▶ _本文_
§ §

図9に示されるように、原因項目として、F1からF4までで表される4つの項目が抽出されるとする。
図9の横軸は、各原因項目のQ統計値の大きさを表す。制御部52は、各原因項目のQ統計値を表示装置60に出力してもよいし、Q統計値が所定値以上の原因項目を表示装置60に出力してもよい。表示装置60は、Q統計値が大きい原因項目を表示し、ユーザに通知する。ユーザは、Q統計値が大きい原因項目を確認してワイヤーソー装置に対する処置を決定して実行してよい。
【0062】
QTHは、例えば過去の正常な装置状態におけるQ値の平均値+標準偏差の3倍(+3σ)として設定されてよい。QTHは、これに限られず他の種々の値に設定されてよい。
【0063】
(他の実施形態)
以下、他の実施形態が説明される。
【0064】
<製品の合否判定>
監視装置50の制御部52は、加工装置10の実績データに基づいて、加工装置10で加工して払い出した製品を最終工程まで完了したときの最終製品としての品質を推定できるように解析モデルを生成してもよい。制御部52は、品質の推定結果に基づいて、加工装置10で加工して払い出した製品が最終製品になったときに仕様を満たすかを推定してよい。つまり、制御部52は、加工装置10で加工して払い出した製品の最終的な合否を加工装置10における実績データに基づいて推定してよい。
【0065】
監視装置50は、実績データに基づいて、その実績データを取得した加工で払い出された製品が最終製品になったときに仕様を満たさないと推定した場合、加工装置10の状態が異常であると判定してよい。最終製品がウェーハである場合、監視装置50は、ウェーハの品質の推定結果が品質基準を満たさない場合に加工装置10の状態が異常であると判定してよい。

§ §

▶ _表示情報_
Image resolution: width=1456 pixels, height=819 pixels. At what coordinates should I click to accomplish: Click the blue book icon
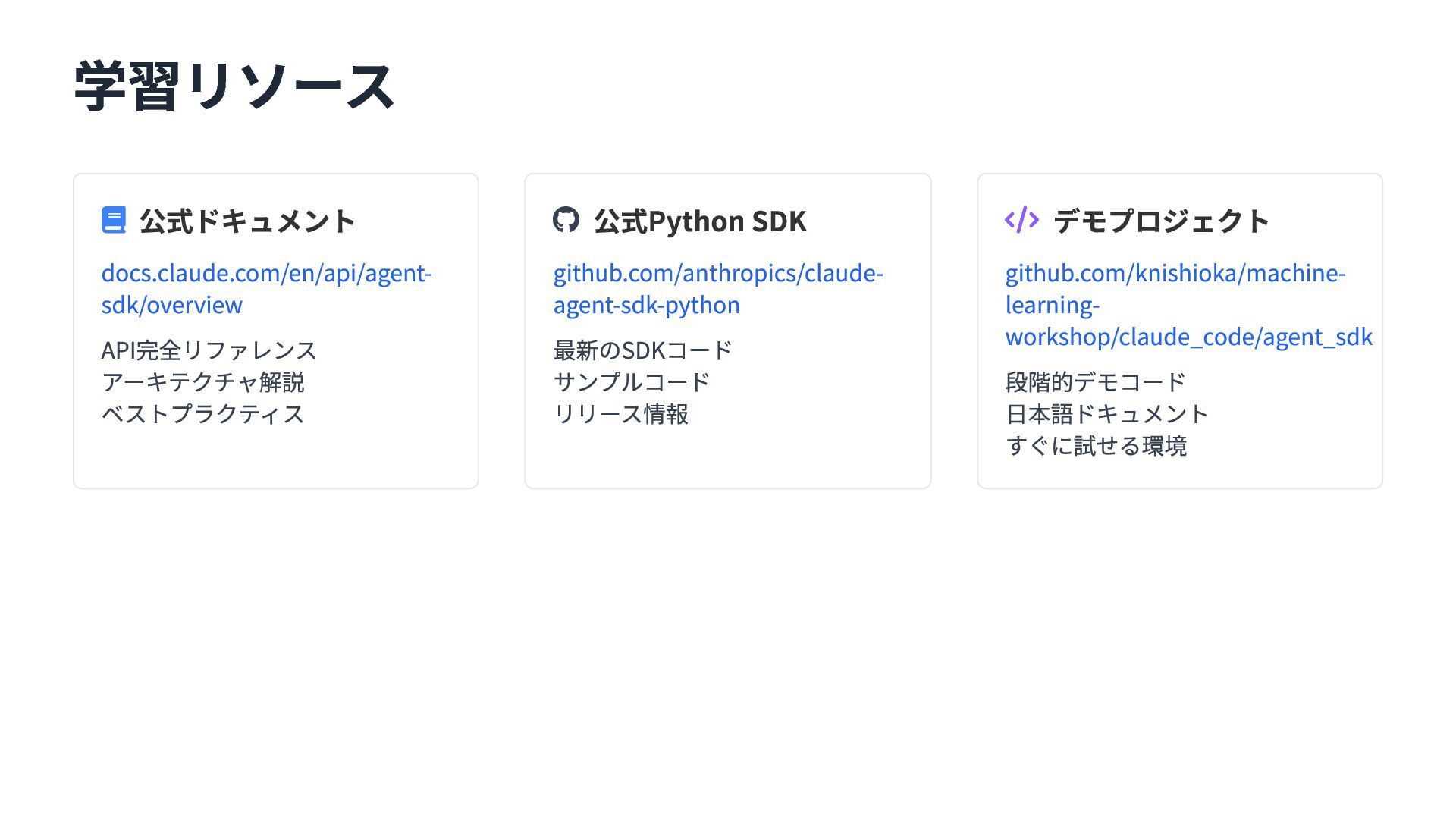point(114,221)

§ §

▶ _指示 1_
本文から「図9に示されるように、原因項」から「ない場合に加工装置10の状態が異常であると判定してよい。」までをそのまま抜き出してください。
▶ _指示 2_
本文では、QTHは例えばどのような値として設定されるとしているか。
一覧は本文とは別の資料である。

▶ _出力全文 1_
図9に示されるように、原因項目として、F1からF4までで表される4つの項目が抽出されるとする。
図9の横軸は、各原因項目のQ統計値の大きさを表す。制御部52は、各原因項目のQ統計値を表示装置60に出力してもよいし、Q統計値が所定値以上の原因項目を表示装置60に出力してもよい。表示装置60は、Q統計値が大きい原因項目を表示し、ユーザに通知する。ユーザは、Q統計値が大きい原因項目を確認してワイヤーソー装置に対する処置を決定して実行してよい。
【0062】
QTHは、例えば過去の正常な装置状態におけるQ値の平均値+標準偏差の3倍(+3σ)として設定されてよい。QTHは、これに限られず他の種々の値に設定されてよい。
【0063】
(他の実施形態)
以下、他の実施形態が説明される。
【0064】
<製品の合否判定>
監視装置50の制御部52は、加工装置10の実績データに基づいて、加工装置10で加工して払い出した製品を最終工程まで完了したときの最終製品としての品質を推定できるように解析モデルを生成してもよい。制御部52は、品質の推定結果に基づいて、加工装置10で加工して払い出した製品が最終製品になったときに仕様を満たすかを推定してよい。つまり、制御部52は、加工装置10で加工して払い出した製品の最終的な合否を加工装置10における実績データに基づいて推定してよい。
【0065】
監視装置50は、実績データに基づいて、その実績データを取得した加工で払い出された製品が最終製品になったときに仕様を満たさないと推定した場合、加工装置10の状態が異常であると判定してよい。最終製品がウェーハである場合、監視装置50は、ウェーハの品質の推定結果が品質基準を満たさない場合に加工装置10の状態が異常であると判定してよい。

▶ _出力全文 2_
過去の正常な装置状態におけるQ値の平均値+標準偏差の3倍(+3σ)。